La regista polacca Kasia Smutniak racconta con il suo documentario Mur la difficile realtà nella cosiddetta 'zona rossa' al confine tra Polonia e Bielorussia, dove migliaia di migranti sono bloccati. Presentato in anteprima il 12 settembre al Toronto International Film Festival, il film raccoglie testimonianze inedite di chi vive quotidianamente quell'emergenza umanitaria, non solo migranti ma anche attivisti che operano sul campo.
Mur: il trailer dell'esordio alla regia di Kasia Smutniak
Un tema, quello della crisi umanitaria al confine polacco, affrontato non solo da Smutniak, ma anche dalla regista Agnieszka Holland in The Green Border, presentato in anteprima al Festival di Venezia e proiettato poi al TIFF. "Io e Agnieszka siamo spinte dalla stessa motivazione: il nostro è un atto di ribellione", ha detto Smutniak a Variety.
L'esordio di Kasia Smutniak dietro la macchina da presa è un viaggio rischioso in una delle zone più pericolose d'Europa che ha dato vita a un documentario necessario, che punta a far aprire gli occhi. "Ogni giorno facciamo delle scelte e non possiamo darle per scontate.

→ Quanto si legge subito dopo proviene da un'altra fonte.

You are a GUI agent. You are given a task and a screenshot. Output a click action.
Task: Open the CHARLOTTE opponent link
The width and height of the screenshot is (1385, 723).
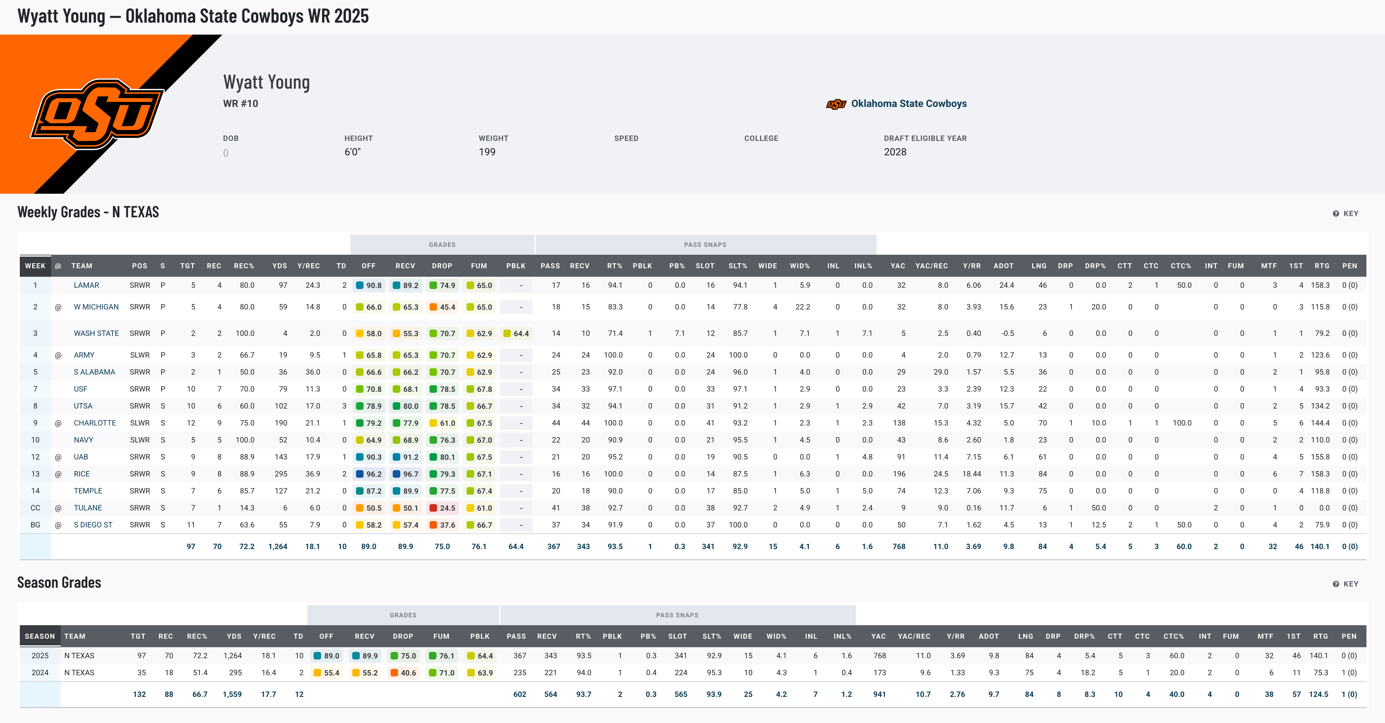coord(95,423)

Dobbiamo stabilire da che parte della storia vogliamo stare", ha dichiarato per poi spiegare cosa l'ha spinta a realizzare Mur: "Volevo far conoscere la storia della zona rossa e ho pensato 'Come cittadina normale cosa posso fare?'. Sapevo di non essere abbastanza forte da trasferirmi lì per salvare vite umane, come fanno in molti, ma poi mi è venuto in mente che in realtà uno strumento ce l'ho ed è davvero potente: la narrazione."

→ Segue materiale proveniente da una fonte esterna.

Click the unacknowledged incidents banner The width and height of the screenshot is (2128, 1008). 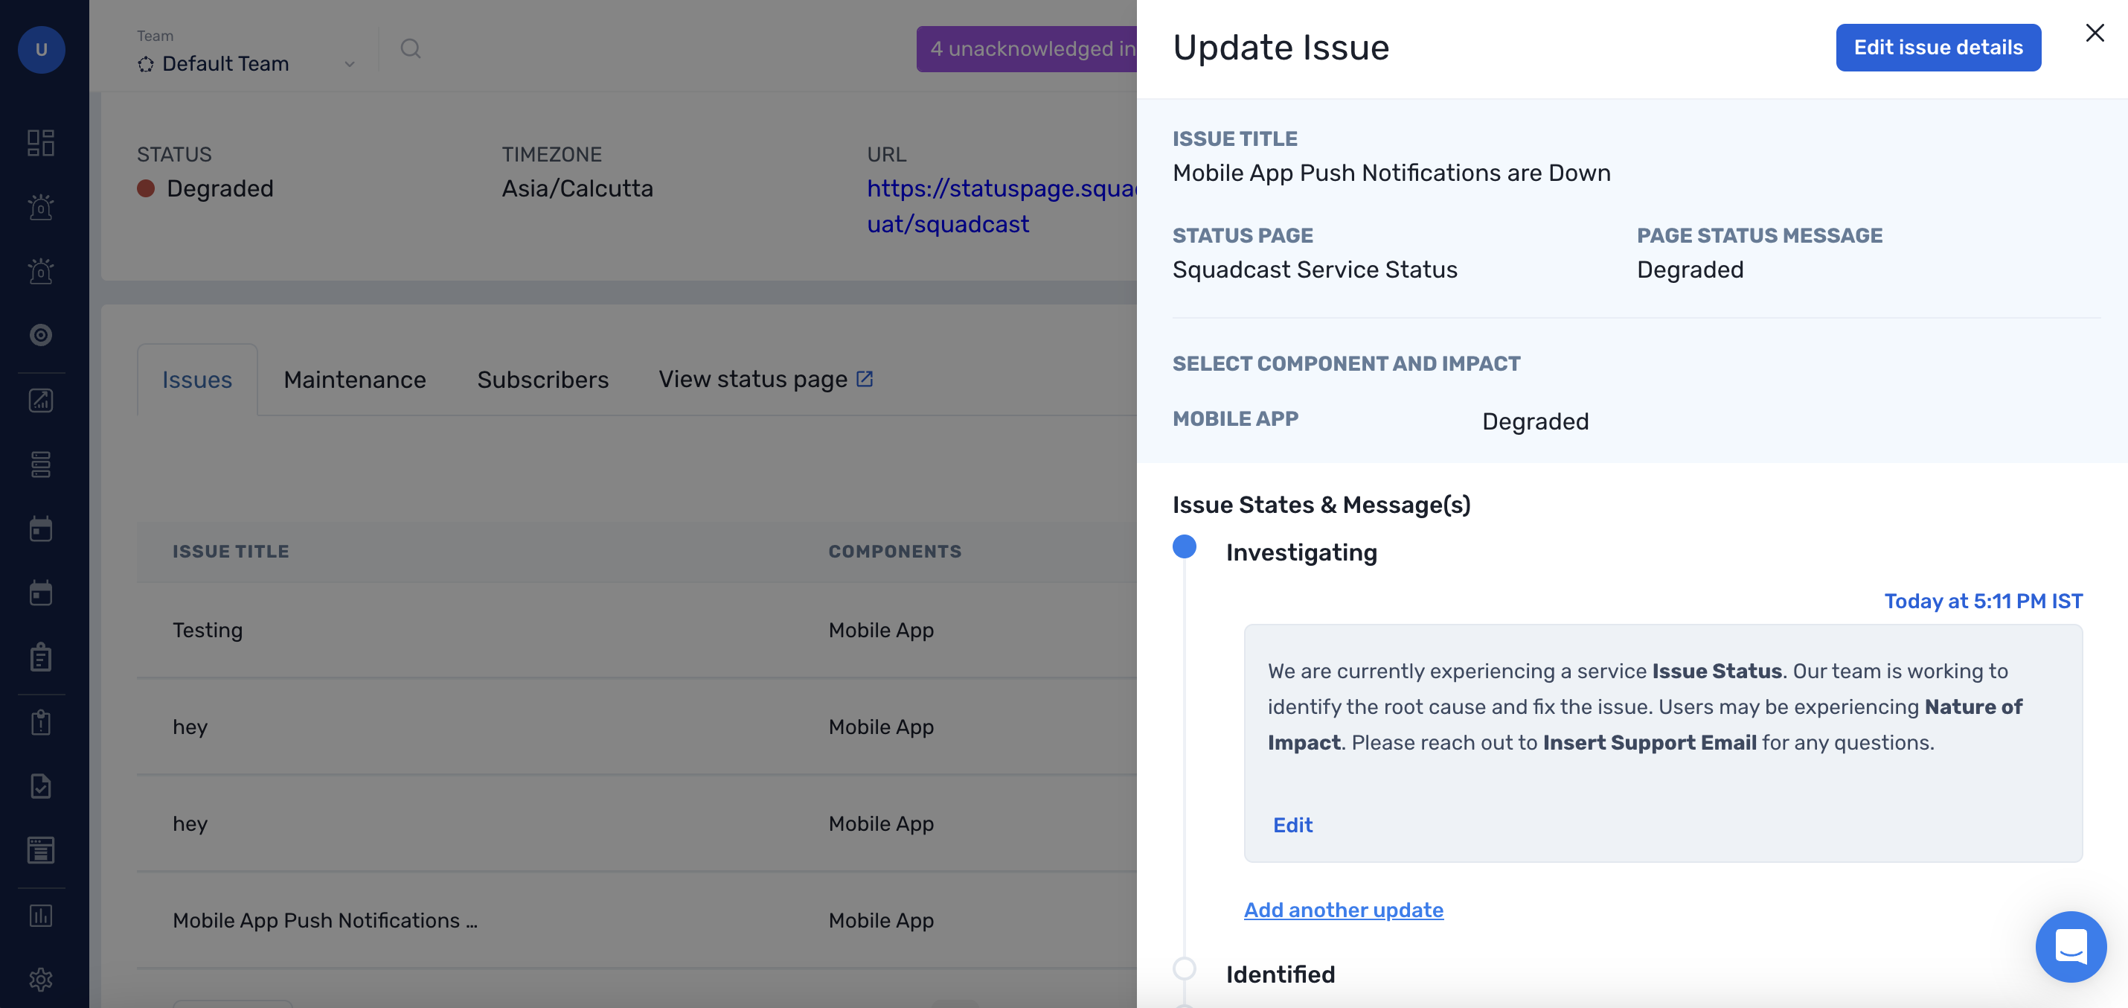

The Green Border, Agnieszka Holland: "Do voce a chi non ce l'ha: l'Europa è un club chiuso"
La zona rossa è una striscia di terra che corre parallela al confine tra Polonia e Bielorussia, attraversata per oltre 180 km da una barricata di acciaio costruita appositamente per impedire ai migranti di entrare in Europa. Tra le tante paludi della foresta di Białowieża e i branchi di lupi, queste persone combattono ogni giorno per la sopravvivenza, intrappolati in un limbo politico per troppo tempo ignorato. Smutniak dà loro una voce e una risonanza mondiale, intervistando anche gli attivisti che quotidianamente cercano di salvare vite umane.

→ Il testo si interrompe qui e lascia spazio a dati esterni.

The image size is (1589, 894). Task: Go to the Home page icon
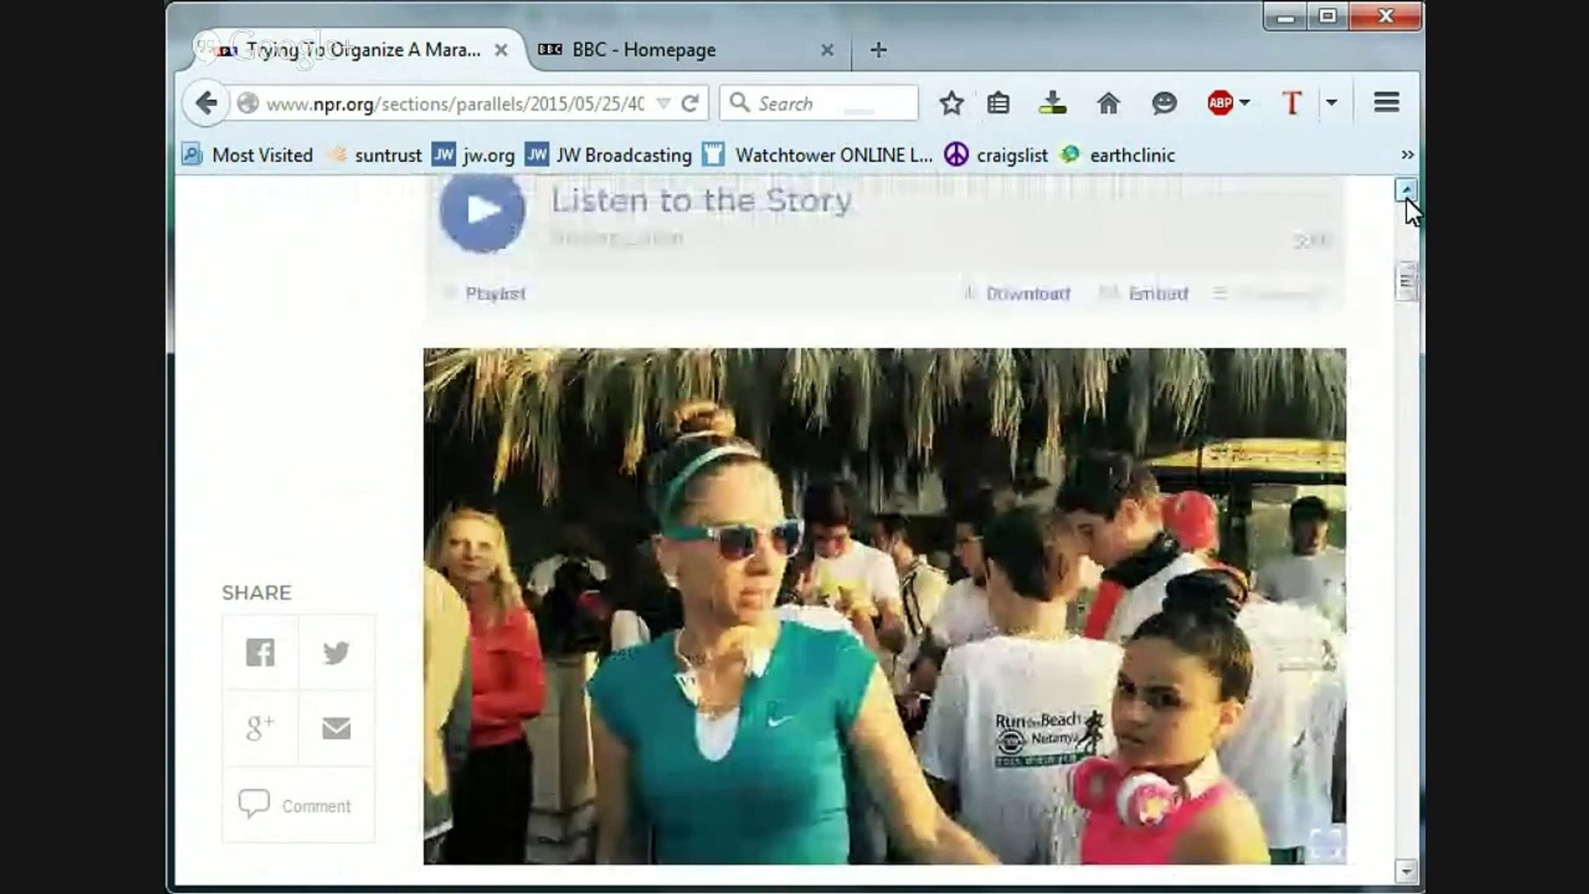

La regista ha ammesso che "per la prima volta nella mia vita, forse, essere una donna e un'attrice mi ha aiutato, perché avevo la sensazione di essere totalmente sottovalutata e in qualche modo invisibile". Una fortuna che le ha permesso di far conoscere al mondo la terribile situazione al confine polacco in un modo che lei stessa definisce "complementare" a quello di The Green Border: "Il film di Agnieszka è un dramma e il mio film è un documentario, quindi sono raccontati da punti di vista diversi, ma se si guardano entrambi si nota come essi siano complementari".